* **Source data**:
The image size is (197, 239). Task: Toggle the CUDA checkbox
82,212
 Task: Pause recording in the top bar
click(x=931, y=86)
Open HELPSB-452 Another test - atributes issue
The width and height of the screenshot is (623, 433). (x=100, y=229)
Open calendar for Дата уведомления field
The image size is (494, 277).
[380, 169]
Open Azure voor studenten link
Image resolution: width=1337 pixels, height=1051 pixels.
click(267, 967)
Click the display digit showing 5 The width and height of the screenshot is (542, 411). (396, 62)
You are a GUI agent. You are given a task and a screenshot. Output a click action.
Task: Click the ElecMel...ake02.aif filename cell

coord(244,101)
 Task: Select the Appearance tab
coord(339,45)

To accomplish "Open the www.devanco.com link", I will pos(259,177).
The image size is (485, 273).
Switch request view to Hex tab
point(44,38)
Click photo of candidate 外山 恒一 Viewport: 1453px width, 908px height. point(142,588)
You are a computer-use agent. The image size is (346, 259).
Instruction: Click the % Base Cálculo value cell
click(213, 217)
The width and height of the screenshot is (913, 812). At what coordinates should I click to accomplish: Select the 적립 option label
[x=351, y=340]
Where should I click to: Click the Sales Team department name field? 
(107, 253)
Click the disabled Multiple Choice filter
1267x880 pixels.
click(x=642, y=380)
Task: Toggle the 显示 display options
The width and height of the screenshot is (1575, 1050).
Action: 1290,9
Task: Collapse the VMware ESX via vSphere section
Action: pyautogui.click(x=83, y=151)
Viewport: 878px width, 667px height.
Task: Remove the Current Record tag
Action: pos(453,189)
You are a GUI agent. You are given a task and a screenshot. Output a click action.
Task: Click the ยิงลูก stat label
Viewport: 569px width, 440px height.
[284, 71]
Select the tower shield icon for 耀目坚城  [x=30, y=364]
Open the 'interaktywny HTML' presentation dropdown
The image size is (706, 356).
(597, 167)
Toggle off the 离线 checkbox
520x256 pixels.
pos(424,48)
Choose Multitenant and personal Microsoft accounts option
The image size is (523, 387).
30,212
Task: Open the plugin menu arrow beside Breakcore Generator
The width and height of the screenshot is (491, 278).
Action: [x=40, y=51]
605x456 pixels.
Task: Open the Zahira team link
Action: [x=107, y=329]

* **The task**:
Transcribe the records in full, keeping every character as it is.

* **Result**:
The image size is (197, 239). Task: Toggle the CUDA checkbox
82,212
 Task: Pause recording in the top bar
click(x=931, y=86)
Open HELPSB-452 Another test - atributes issue
The width and height of the screenshot is (623, 433). (x=100, y=229)
Open calendar for Дата уведомления field
The image size is (494, 277).
[380, 169]
Open Azure voor studenten link
Image resolution: width=1337 pixels, height=1051 pixels.
click(267, 967)
Click the display digit showing 5 The width and height of the screenshot is (542, 411). (396, 62)
You are a GUI agent. You are given a task and a screenshot. Output a click action.
Task: Click the ElecMel...ake02.aif filename cell

coord(244,101)
 Task: Select the Appearance tab
coord(339,45)

To accomplish "Open the www.devanco.com link", I will pos(259,177).
The image size is (485, 273).
Switch request view to Hex tab
point(44,38)
Click photo of candidate 外山 恒一 Viewport: 1453px width, 908px height. point(142,588)
You are a computer-use agent. The image size is (346, 259).
Instruction: Click the % Base Cálculo value cell
click(213, 217)
The width and height of the screenshot is (913, 812). At what coordinates should I click to accomplish: Select the 적립 option label
[x=351, y=340]
Where should I click to: Click the Sales Team department name field? 
(107, 253)
Click the disabled Multiple Choice filter
1267x880 pixels.
click(x=642, y=380)
Task: Toggle the 显示 display options
The width and height of the screenshot is (1575, 1050).
Action: 1290,9
Task: Collapse the VMware ESX via vSphere section
Action: pyautogui.click(x=83, y=151)
Viewport: 878px width, 667px height.
Task: Remove the Current Record tag
Action: pos(453,189)
You are a GUI agent. You are given a task and a screenshot. Output a click action.
Task: Click the ยิงลูก stat label
Viewport: 569px width, 440px height.
[284, 71]
Select the tower shield icon for 耀目坚城  [x=30, y=364]
Open the 'interaktywny HTML' presentation dropdown
The image size is (706, 356).
(597, 167)
Toggle off the 离线 checkbox
520x256 pixels.
pos(424,48)
Choose Multitenant and personal Microsoft accounts option
The image size is (523, 387).
30,212
Task: Open the plugin menu arrow beside Breakcore Generator
The width and height of the screenshot is (491, 278).
Action: [x=40, y=51]
605x456 pixels.
Task: Open the Zahira team link
Action: [x=107, y=329]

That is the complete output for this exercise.